Ayant fait ainsi un long acte de contrition, l’Espagne a été « récompensée ». Le 19 octobre 2015, John Kerry est revenu à Madrid pour signer une convention bilatérale mettant un terme au différend hérité de la période franquiste : la perte à Palomares, en 1966, sur la côte valencienne, d’une bombe atomique par un avion nord-américain. La brève visite protocolaire de Baraka Obama à Madrid, a quant à elle sanctionné la fin de la mise au piquet diplomatique de l’Espagne. Mais pour que les choses soient bien claires, cette visite a été encadrée par une tournée présidentielle des popotes de différents établissements militaires nord-américains en Espagne. Rota, la première des bases nord-américaines, ouverte après l’Accord signé en 1953 par les Etats-Unis avec l’Espagne franquiste, n’avait jusqu’ici jamais reçu un chef d’Etat nord-américain. Qui plus est le président du gouvernement espagnol, récompensé par une photo, s’est fait gentiment, mais publiquement, tirer les oreilles. Il a en effet été encouragé, par son « homologue » nord-américain, à faire mieux socialement dans la bonne voie économique qu’il a choisie. L’opposition n’a pas été mieux lotie. Pedro Sanchez (PSOE), Pablo Iglesias (Podemos), Albert Rivera (Ciudadanos), ont « bénéficié » de trois minutes d’onction étatsunienne, dans une salle de réunion... de la base militaire de Torrejon de Ardoz.

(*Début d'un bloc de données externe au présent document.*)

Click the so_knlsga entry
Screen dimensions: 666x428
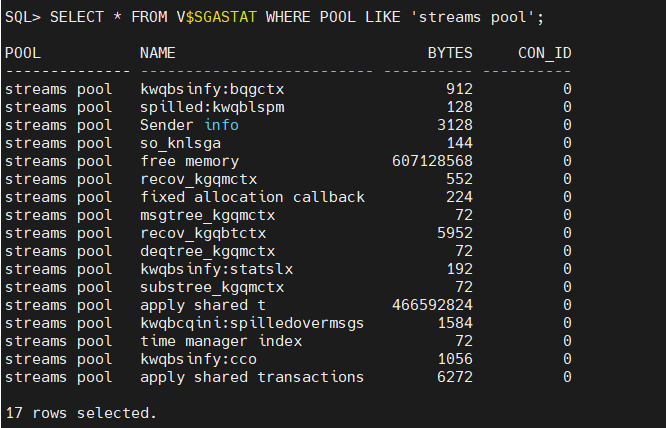point(180,143)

Rien d’étonnant si la visite effectuée par le président des Etats-Unis à Madrid, longtemps attendue, ait été traitée avec beaucoup de distance par la presse. « Visite express » est la définition la plus communément reprise par les quotidiens. Il est vrai que cette journée des dupes hispano-étasunienne, aura finalement acté le retour à la case fourches caudines d’une diplomatie espagnole qui en 2003 s’était pris les pieds dans le dossier irakien.

[1] La Gauche unie (PCE et alliés) a refusé tout contact avec un président dont elle conteste la politique extérieure. ERC (Gauche républicaine catalane) a regretté de ne pas avoir pu rencontrer Barak Obama.